Raramente i media ci raccontano cosa ha spinto una persona a partire e ancora più raramente ci viene raccontato quanto è atroce il viaggio che viene affrontato. Questo è vero in particolare per i migranti forzati. Dati UNHCR ci dicono che ogni secondo una persona è costretta a lasciare il proprio stato per scappare da guerre o persecuzioni, questo vuol dire che una volta letto quest’articolo saranno fuggite circa 240 persone.
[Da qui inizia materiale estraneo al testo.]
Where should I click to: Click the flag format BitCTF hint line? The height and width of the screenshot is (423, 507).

Essere migrante comporta un cambiamento radicale nella propria vita, essere un migrante forzato aggiunge dolori fisici e psicologici ed essere donna aggrava ancor più questa condizione. Sì, perché per una donna la migrazione pone nuovi elementi di vulnerabilità. La maggior parte delle storie che vengono raccontate da donne migranti, provenienti da varie parti del mondo, hanno come comun denominatore dei vissuti di violenza. Non a caso la stessa legislazione internazionale ha riconosciuto la necessità di valutare le storie delle richiedenti asilo politico attraverso l’approccio gender sensitive. L’obiettivo è quello di analizzare gli elementi di connessione esistenti tra la storia di persecuzione e la violenza di genere come una fattispecie ad hoc per il riconoscimento dello status di rifugiata.
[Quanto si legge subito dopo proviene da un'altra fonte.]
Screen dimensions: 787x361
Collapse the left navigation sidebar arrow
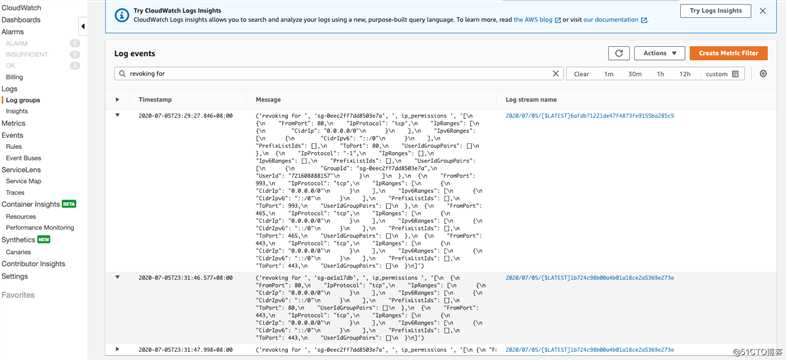[83, 26]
Quando la persecuzione è agita nei confronti di una donna la violenza passerà quasi certamente attraverso stupri, il fine è sempre lo stesso: annientare la persona che abbiamo di fronte infliggendo delle cicatrici più profonde. Il corpo e la psicologia vengono distrutte lentamente e brutalmente. Questo non avviene solo in relazione alla persecuzione nello stato di appartenenza, ma spesso durante tutte le tappe del viaggio. Quello stesso corpo violato diventerà merce di scambio e ancora oggetto di innumerevoli soprusi. Molto spesso queste donne sono madri che hanno visto torturare e morire i propri figli o comunque sono state costrette ad allontanarsi da loro nella speranza di riuscire a garantirgli un futuro migliore, anche se a distanza, anche a costo di perdere i momenti di vita insieme.
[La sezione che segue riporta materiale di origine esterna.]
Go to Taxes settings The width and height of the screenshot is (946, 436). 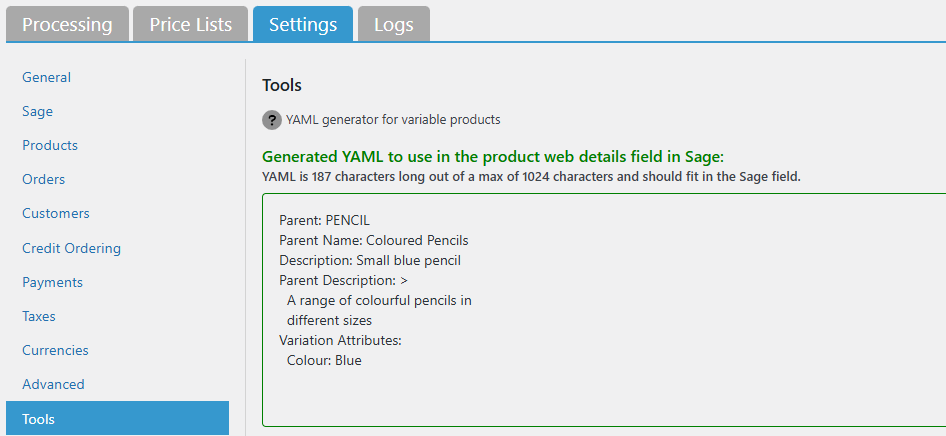[x=39, y=316]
Ascoltare queste storie fa venire voglia di scappare. A volte è difficile pensare che chi abbia subito così tanta violenza e ingiustizie riesca ancora a vivere e abbia voglia di migliorare la propria esistenza. Ognuno/a di noi dovrebbe provare a immaginare che da domani non potrà più seguire le sorti del/lla proprio/a figlio/a; che la nostra confortevole casa si trasformerà in un posto letto in una camerata con altre decine di sconosciuti; che tutto di un colpo saremo circondati da persone che non comprendiamo e che spesso inveiscono contro di noi senza avere neanche troppo chiaro il perché. Indossare quelle scarpe ci farebbe sentire come possono fare male i piedi dopo tanto fuggire e probabilmente aiuterebbe a sentirci meno minacciati e più solidali. Capiremmo che anche l’indifferenza è a tutti gli effetti una forma di violenza, solo allora forse riusciremmo finalmente a comprendere e agire in modo tale da alleviare, anche se in minima parte, la vita di una persona.